[START SOURCE DOCUMENT]
= The Warehouse Studio =

Recording facility and photography studio in Vancouver, Canada

The Warehouse Studio is a multi-media recording facility and photography studio in Vancouver, British Columbia, Canada, owned by Bryan Adams.

== Building ==
The studio is within the Oppenheimer Building, a three-story Victorian building recognized as Vancouver's oldest brick building and a landmark of Vancouver's historic Gastown neighborhood. Originally built in June 1886 by the Oppenheimer Brothers, it was the location of Vancouver's first and largest wholesale grocery business. It also served as the temporary Vancouver City Hall location from 1888 to 1891 after the city was decimated by fire. In 1902, the building was purchased by UK glass manufacturer Pilkington Brothers Limited, which utilized it as a glass factory and storage warehouse for many decades. The building later fell into terrible disrepair and became abandoned.

In 1989 the property at 100-102 Powell St. was purchased by Bryan Adams. The building at 102 Powell was gutted and converted into a parking lot with green space hidden behind a street front facade. The second building, the original Oppenheimer Warehouse on the corner was restored and converted into a 4 room recording facility. The studio complex was designed & installed by Ron Obvious. Adams worked with Don Stuart Architects to preserve the building's historical character, by preserving the original brick and beam construction. The project was completed 4 years later with the studio becoming fully operational in 1995. The Warehouse Studio received a City of Vancouver Heritage Award, in 1998. For outstanding restoration of a historic building.
[END SOURCE DOCUMENT]
[START DATA SECTION]
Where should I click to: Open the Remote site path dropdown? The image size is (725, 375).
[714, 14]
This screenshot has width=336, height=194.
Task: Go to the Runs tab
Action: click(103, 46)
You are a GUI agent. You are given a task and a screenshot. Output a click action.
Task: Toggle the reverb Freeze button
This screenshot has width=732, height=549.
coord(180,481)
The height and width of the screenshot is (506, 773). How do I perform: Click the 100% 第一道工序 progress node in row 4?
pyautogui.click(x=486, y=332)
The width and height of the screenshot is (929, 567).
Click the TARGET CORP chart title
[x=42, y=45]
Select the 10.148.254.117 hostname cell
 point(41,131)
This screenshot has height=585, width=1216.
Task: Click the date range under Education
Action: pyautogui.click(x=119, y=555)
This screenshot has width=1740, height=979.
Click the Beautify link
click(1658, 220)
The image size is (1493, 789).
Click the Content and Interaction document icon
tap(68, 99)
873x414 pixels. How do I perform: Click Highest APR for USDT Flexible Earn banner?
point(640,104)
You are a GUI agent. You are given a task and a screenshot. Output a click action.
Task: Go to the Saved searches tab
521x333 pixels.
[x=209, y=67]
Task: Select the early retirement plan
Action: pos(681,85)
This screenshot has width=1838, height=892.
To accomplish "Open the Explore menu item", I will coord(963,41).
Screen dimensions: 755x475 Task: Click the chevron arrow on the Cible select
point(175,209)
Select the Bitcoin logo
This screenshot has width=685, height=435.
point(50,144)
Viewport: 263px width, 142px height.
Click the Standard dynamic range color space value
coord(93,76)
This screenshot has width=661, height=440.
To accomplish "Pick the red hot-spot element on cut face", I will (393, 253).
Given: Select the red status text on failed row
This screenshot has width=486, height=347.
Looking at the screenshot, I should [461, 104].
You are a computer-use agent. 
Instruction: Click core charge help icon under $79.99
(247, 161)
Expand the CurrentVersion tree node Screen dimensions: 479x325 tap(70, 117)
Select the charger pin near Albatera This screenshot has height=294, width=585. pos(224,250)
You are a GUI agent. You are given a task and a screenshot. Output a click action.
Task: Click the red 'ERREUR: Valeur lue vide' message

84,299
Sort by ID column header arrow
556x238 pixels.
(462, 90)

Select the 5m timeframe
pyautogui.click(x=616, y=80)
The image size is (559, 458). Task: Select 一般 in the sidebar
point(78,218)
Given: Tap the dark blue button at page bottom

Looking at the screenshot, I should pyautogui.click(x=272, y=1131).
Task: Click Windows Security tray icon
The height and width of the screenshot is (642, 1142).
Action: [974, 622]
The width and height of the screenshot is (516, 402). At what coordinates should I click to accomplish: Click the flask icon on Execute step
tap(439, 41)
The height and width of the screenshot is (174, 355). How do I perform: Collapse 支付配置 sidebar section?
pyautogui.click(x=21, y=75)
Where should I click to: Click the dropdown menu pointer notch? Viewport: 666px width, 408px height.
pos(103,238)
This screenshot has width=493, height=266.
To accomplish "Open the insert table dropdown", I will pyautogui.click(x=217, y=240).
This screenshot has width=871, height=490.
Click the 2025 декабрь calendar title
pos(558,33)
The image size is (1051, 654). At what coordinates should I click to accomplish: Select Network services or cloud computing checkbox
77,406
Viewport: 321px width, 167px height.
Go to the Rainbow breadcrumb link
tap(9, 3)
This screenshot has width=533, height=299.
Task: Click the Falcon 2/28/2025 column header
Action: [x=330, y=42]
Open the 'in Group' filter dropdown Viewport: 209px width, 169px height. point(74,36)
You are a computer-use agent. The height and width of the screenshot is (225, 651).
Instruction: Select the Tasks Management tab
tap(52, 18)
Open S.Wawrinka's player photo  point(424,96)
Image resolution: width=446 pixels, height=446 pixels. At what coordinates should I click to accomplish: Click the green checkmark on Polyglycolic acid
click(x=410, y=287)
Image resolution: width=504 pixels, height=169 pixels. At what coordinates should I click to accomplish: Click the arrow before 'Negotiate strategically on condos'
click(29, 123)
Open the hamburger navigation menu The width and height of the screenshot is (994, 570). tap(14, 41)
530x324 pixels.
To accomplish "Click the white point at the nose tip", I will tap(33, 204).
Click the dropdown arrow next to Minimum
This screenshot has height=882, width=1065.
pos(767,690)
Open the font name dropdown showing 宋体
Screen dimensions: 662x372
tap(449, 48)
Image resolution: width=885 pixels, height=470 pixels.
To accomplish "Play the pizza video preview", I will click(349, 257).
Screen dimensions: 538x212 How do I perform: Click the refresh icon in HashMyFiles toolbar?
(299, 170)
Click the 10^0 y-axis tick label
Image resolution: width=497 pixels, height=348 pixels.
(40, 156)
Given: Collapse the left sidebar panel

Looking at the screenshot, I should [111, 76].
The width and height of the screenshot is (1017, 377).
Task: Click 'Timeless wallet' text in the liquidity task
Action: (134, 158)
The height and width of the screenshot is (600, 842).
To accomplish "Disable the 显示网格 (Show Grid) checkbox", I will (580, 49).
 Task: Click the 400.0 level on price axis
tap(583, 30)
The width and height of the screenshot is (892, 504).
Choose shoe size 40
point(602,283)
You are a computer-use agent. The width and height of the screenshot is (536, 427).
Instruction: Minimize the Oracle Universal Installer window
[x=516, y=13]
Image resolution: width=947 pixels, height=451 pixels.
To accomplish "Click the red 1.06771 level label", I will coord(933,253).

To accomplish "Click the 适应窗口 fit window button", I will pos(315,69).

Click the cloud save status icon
[END DATA SECTION]
• INSTRUCTIONS:
1. Condense the Warehouse Studio article's paragraph beginning "In 1989 the property" into a bulleted list that keeps its main facts.
2. According to the Warehouse Studio article, which company bought the Oppenheimer Building in 1902?
3. Take the Warehouse Studio article further, picking up after its last sentence.
The rows have nothing to do with the Warehouse Studio article.

• SET OF ANSWERS:
1.
- 1989: Bryan Adams bought the property at 100-102 Powell St.
- 102 Powell was gutted and made into a parking lot with green space behind a street-front facade.
- The original Oppenheimer Warehouse on the corner was restored as a 4-room recording facility, designed and installed by Ron Obvious.
- Don Stuart Architects worked with Adams to keep the original brick and beam construction.
- The project took 4 years, and the studio was fully operational in 1995.
- 1998: it won a City of Vancouver Heritage Award for outstanding restoration of a historic building.

2. Pilkington Brothers Limited, a UK glass manufacturer.

3.
== Studios ==
=== Studio 1 - SSL 4072 G+ ===
On the main floor is a large-format analog mixing room that includes an isolated recording space and a small lounge and kitchen. This studio features a 72-input Solid State Logic G Series console with Total Recall and Black E Series EQ, which was previously installed in the basement of Adams' former West Vancouver residence on Mathers Avenue. While he was on tour, Adams would allow other bands to record and mix there until his plan to create a studio complex in the heart of Vancouver could be realized.

=== Studio 2 - Neve A6630 ===
Located on the second floor is the main tracking room. The dimensions of the live room are 32 ft by 58 ft with a 24-ft ceiling and three isolation booths. There is also a lounge area, a long table for dining, full kitchen services, and a small fire escape patio.

The Neve A6630 installed in Studio 2 is one of the three custom-ordered mixing consoles built for Sir George Martin. Built in 1979, it was installed in AIR Studios on Oxford Street in London. It later found a home in Atlantic Studios in New York, until Bryan bought it in 1991. Ron Obvious rebuilt and extensively modded the console and it was installed into Studio 2.

The mixing console is a split design, with 58 channels, 24 busses, and a 32 channel tape monitor panel (58x24x32). The mic pres are remote, meaning the actual preamps (34427 modules) are housed in rolling carts on the tracking room floor. The mic trim pot on the console sends a control voltage to the pre. The main 52 channels have 31106 EQ modules. Console Modifications include:
- Six custom "Sleve" strips: an SSL G-Series Mic pPre and 242-Black EQ circuitry, housed in a Neve channel strip.
- SSL quad buss compressor
- Pre-eq insert points. The only Neve in the world with this.
- Mute & Solo Lights, like on an SSL.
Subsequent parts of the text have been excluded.